Willie Meagher

Personal information
- Native name: Liam Ó Meachair (Irish)
- Born: 30 August 1895 Tullaroan, County Kilkenny, Ireland
- Died: 19 June 1957 (aged 61) Kilkenny, Ireland

Sport
- Sport: Hurling

Club
- Years: Club
- 1915-1930: Tullaroan

Club titles
- Kilkenny titles: 4

Inter-county
- Years: County
- 1918-1927: Kilkenny

Inter-county titles
- Leinster titles: 2
- All-Irelands: 0
- NHL: 0

= Willie Meagher =

Irish hurler

William Joseph Meagher (30 August 1895 – 19 June 1957) was an Irish hurler who played as a right corner-back for the Kilkenny senior team.
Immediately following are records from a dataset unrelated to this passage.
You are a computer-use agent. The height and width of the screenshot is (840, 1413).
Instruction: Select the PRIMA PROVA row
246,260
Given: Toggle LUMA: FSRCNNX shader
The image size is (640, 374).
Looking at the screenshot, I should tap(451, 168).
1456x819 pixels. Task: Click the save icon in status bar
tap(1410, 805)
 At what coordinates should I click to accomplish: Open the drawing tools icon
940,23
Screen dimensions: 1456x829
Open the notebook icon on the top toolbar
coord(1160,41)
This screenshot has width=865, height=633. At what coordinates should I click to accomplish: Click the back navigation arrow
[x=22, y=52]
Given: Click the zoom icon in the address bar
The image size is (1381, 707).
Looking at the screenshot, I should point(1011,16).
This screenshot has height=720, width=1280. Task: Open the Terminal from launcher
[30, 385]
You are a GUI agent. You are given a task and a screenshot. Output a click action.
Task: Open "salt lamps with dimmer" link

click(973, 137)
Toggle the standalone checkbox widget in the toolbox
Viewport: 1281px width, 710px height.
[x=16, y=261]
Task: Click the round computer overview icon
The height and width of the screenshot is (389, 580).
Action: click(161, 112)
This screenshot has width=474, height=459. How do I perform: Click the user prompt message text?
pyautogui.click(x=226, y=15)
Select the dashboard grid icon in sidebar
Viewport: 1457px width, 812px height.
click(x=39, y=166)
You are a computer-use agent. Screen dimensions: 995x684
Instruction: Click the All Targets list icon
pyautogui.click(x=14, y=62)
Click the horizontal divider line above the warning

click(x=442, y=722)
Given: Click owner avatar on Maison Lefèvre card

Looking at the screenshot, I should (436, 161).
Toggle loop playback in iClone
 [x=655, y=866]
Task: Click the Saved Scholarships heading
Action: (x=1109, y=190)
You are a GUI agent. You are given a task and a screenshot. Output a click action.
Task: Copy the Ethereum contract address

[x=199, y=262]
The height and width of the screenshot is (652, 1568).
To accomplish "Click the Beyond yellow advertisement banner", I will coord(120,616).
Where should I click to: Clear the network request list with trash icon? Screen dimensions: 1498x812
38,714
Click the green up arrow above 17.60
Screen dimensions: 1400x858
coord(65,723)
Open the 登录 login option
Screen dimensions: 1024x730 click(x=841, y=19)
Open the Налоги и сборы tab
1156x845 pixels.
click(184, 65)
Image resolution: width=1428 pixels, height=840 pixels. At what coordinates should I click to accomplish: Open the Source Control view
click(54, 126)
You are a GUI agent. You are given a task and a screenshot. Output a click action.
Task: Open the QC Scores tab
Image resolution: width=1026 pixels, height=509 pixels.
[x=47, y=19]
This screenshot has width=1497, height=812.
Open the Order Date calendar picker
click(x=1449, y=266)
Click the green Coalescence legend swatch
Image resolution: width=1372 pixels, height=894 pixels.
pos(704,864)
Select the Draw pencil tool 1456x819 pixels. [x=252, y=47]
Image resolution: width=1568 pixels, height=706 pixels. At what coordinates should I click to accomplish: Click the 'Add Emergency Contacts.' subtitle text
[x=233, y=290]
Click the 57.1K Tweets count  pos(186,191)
Meagher made his first appearance for the team during the 1918 championship and was a regular player for much of the next decade. During that time, he won two Leinster medals. However, an All-Ireland winners' medal eluded him.

Meagher enjoyed a successful club career with Tullaroan, winning four county championship medals.

Meagher was a member of a famous Gaelic games dynasty. His father, Henry J. Meagher, was said to have attended the inaugural meeting of the Gaelic Athletic Association in 1884. His brothers, Frank and Henry, both played with Kilkenny throughout the 1920s while a third brother, Lory, won 8 Leinster and 3 All-Ireland titles in the 1920s and 30s.